[Page and screen pointing data]

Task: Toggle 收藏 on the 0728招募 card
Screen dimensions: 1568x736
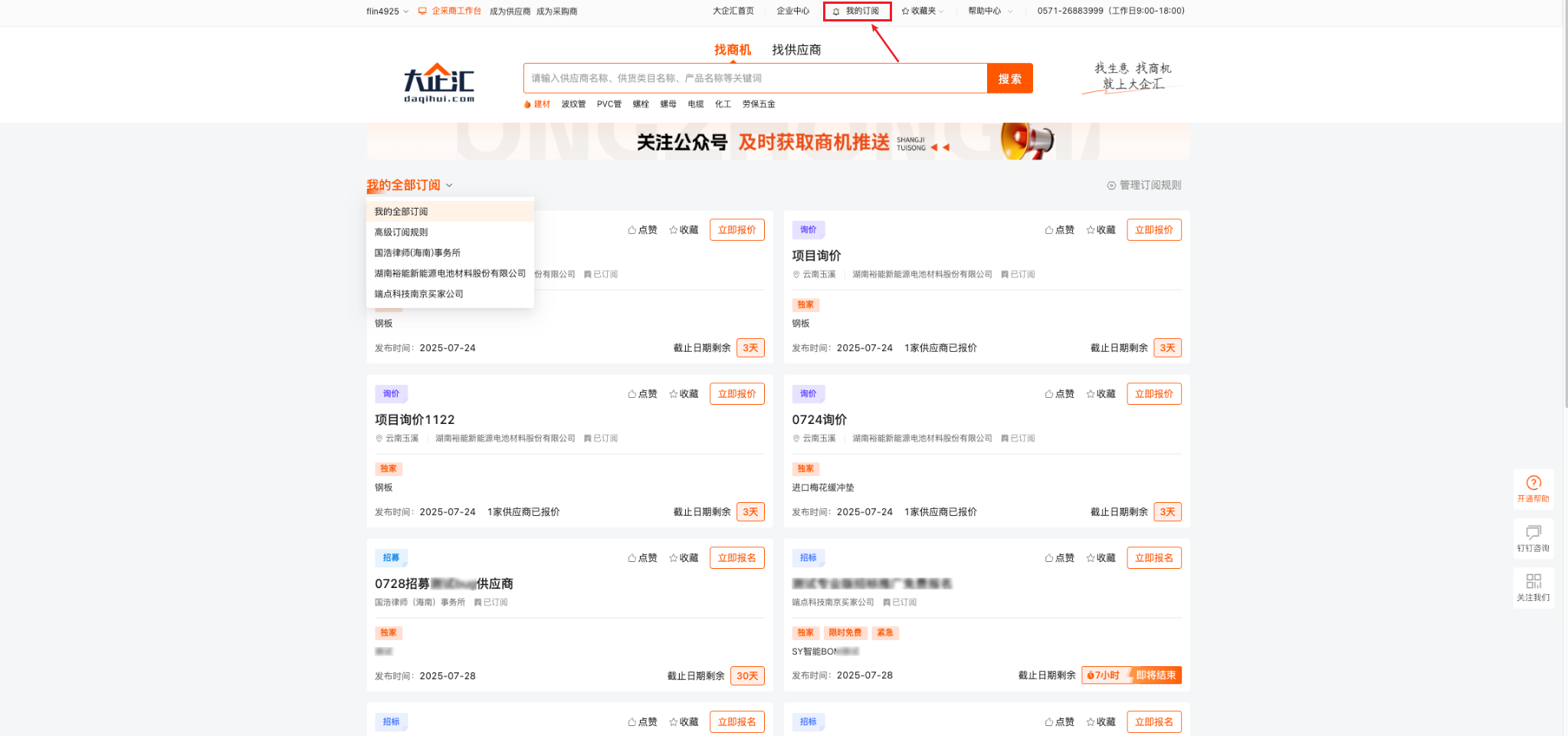Action: tap(683, 557)
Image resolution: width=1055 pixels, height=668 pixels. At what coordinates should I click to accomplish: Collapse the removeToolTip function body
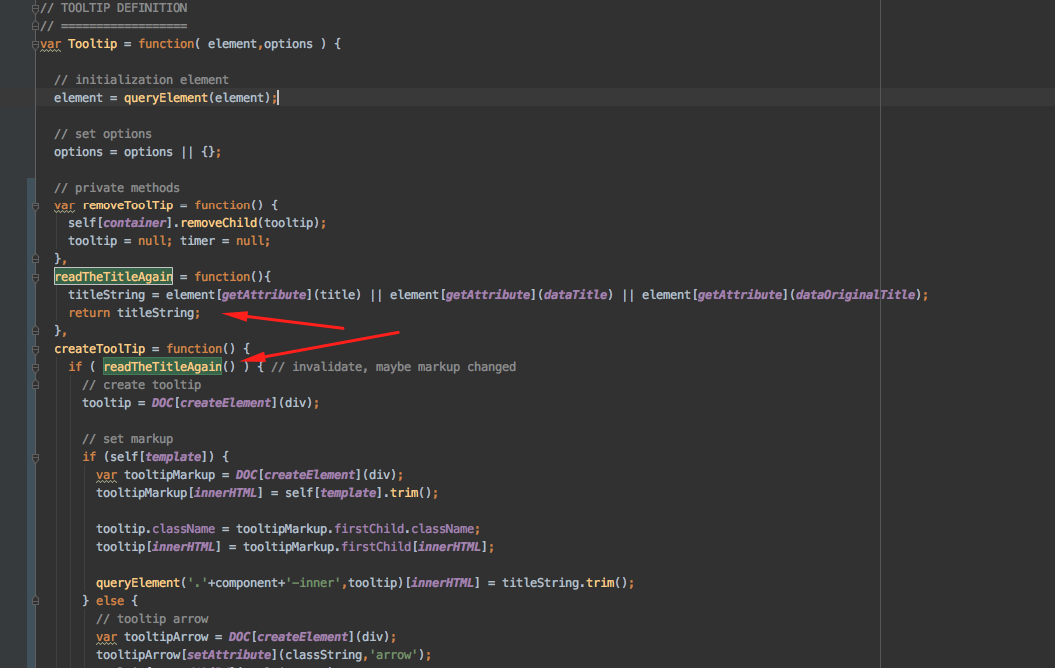[x=35, y=205]
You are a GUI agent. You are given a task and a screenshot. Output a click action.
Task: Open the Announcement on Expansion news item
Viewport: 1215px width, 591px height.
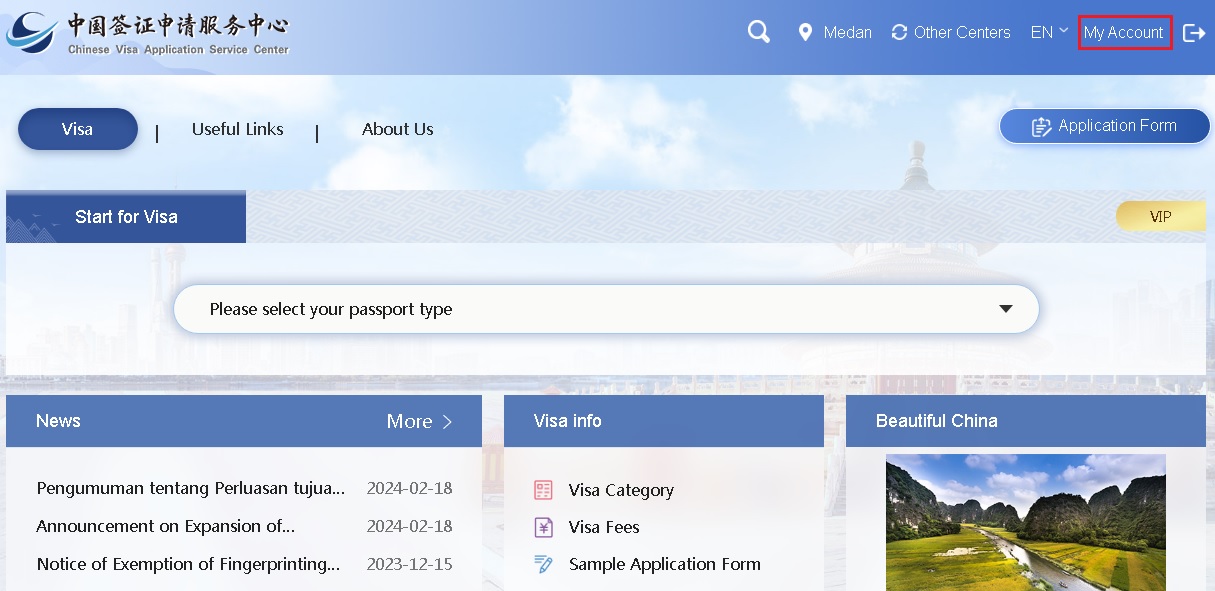[166, 526]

# What is needed
Rewrite every line of the records above, requests included, but multiply each coordinate in the answers by 0.9 and round to whole numbers, with halves rounding up. Leave the numbers in the requests unchanged, and omit the pictures.

# Output below
Task: Toggle 收藏 on the 0728招募 card
Screen dimensions: 1568x736
Action: tap(615, 501)
Image resolution: width=1055 pixels, height=668 pixels. At what coordinates should I click to accomplish: Collapse the removeToolTip function body
[x=32, y=185]
You are a GUI agent. You are given a task and a screenshot. Output a click action.
Task: Open the Announcement on Expansion news item
Viewport: 1215px width, 591px height.
[149, 473]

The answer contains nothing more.